Government confirms unabated coal hard stop by 2025 ahead of Rudd’s reset

Drax Power Station out of CCS demo
Drax power station

The government has confirmed that unabated coal-fired power stations will face restricted use from 2023 and total closure from 2025.

The department of energy and climate change announced the move in a pre-market statement ahead of a broader policy ‘reset’ to be given by energy secretary Amber Rudd at 10.30am.

Rudd is expected to give a clearer indication of the conservative government’s thinking on energy policy.

The Tories have made little secret of energy priorities, with security of supply and affordability appearing to trump decarbonisation within the so called energy trilemma. Since May, the government has made steep subsidy cuts for renewables, created new powers for shale gas planning and is ploughing on with nuclear power deals with the French and Chinese set in motion by the previous coalition government.

The announcement on coal was expected given the EU Industrial Emissions Directive (IED), but it may have immediate implications for current policy levers and investment.

Most UK coal plants are expected to come off the system well before 2023. The IED limits emissions and particulates. Plant operators have had to choose between cleaning up their power stations – which is expensive – or opting out and closing by 2023 at the latest. Other derogations include a national transitional plan, which gives member states four years to implement the directive, an option taken up by some coal plant operators.

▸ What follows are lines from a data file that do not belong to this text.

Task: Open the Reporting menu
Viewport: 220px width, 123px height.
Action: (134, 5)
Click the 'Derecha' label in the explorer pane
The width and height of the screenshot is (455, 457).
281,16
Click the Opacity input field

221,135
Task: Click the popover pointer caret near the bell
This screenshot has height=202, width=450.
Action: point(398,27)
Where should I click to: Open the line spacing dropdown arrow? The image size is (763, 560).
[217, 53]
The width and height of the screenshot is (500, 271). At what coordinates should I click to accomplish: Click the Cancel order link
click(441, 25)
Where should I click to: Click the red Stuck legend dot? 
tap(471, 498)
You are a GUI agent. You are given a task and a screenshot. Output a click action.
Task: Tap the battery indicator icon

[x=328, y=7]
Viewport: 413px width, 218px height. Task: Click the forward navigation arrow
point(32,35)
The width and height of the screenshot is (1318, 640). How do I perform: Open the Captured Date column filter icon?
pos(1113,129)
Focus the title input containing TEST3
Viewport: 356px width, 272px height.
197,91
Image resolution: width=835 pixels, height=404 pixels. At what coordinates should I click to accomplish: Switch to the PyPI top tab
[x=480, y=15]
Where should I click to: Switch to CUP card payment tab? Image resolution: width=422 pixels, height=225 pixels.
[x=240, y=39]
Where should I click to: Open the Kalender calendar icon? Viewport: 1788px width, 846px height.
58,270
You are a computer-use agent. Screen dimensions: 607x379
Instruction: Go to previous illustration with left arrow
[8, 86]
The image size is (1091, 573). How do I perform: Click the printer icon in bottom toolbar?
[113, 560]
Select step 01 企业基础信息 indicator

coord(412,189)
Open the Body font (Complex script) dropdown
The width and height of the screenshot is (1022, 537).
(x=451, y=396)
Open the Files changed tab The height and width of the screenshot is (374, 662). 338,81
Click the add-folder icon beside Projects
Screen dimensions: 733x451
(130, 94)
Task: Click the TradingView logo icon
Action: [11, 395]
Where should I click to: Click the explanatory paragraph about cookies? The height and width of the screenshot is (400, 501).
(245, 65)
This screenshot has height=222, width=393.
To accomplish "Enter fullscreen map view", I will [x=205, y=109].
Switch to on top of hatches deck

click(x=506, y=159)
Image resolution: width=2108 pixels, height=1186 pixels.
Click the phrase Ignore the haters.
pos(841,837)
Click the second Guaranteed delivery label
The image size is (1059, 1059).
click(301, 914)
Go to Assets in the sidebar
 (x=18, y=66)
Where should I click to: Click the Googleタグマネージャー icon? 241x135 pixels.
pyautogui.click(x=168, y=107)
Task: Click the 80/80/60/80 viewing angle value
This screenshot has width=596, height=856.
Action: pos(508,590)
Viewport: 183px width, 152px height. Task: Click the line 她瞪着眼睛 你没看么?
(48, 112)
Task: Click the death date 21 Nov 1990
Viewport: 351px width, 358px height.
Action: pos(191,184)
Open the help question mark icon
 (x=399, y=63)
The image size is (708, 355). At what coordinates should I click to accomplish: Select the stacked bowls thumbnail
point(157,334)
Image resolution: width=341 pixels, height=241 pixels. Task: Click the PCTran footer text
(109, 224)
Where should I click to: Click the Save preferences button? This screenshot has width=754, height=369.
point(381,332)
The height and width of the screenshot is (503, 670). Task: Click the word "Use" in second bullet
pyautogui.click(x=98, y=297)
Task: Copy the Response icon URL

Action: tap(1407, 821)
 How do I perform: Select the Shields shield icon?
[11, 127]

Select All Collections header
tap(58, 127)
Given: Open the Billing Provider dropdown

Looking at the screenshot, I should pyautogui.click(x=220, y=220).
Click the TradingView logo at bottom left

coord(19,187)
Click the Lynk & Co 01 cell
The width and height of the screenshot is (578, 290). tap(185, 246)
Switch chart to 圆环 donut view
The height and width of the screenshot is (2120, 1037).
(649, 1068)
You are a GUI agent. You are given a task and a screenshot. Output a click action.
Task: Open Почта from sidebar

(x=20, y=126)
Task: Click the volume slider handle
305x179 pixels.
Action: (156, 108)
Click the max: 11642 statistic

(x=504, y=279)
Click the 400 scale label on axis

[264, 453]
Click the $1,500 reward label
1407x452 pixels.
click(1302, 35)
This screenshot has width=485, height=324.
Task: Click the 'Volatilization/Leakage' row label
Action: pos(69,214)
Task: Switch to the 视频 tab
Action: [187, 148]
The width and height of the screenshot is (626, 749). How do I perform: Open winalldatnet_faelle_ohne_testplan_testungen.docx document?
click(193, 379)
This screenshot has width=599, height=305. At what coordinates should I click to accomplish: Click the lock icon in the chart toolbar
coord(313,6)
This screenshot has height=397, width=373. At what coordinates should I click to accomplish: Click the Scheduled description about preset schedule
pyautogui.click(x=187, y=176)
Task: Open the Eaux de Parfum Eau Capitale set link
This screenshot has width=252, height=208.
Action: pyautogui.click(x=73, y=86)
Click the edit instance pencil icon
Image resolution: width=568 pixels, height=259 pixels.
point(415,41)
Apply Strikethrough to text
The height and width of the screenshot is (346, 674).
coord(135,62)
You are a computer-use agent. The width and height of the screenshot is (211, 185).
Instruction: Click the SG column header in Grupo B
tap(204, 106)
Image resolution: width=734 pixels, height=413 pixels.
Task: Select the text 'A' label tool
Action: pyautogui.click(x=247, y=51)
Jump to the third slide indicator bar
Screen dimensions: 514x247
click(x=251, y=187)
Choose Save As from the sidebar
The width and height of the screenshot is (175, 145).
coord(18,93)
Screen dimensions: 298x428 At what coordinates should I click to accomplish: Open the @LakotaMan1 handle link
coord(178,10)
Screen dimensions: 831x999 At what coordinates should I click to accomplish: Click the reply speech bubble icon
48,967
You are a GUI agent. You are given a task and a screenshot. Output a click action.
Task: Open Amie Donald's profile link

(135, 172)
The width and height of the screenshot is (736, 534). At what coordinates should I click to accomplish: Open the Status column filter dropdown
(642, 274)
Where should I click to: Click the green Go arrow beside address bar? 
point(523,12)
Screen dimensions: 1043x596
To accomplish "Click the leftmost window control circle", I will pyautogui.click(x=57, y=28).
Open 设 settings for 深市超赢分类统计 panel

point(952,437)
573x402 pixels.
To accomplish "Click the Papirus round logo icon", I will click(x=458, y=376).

However, there may be questions for government to answer over coal operators with longer capacity market contracts. By stating that unabated coal will be phased out entirely by 2025, it could mean that some firms see investment in abatement for just two years operating extension as uneconomic. That may in turn create a stronger investment signal for new gas plant in the medium term, according to analysts.

The markets should give an indication of whether the pre-announcement negatively impacts those coal operators, of which Drax investors may be watching most carefully.

The value of the UK’s biggest coal plant operator has dropped by around two thirds in the last 18 months. Enjoying a five year high at the beginning of 2014, the company saw its value fall steeply around the the first capacity auction last December, and again in July, when George Osborne announced changes to the Climate Change Levy.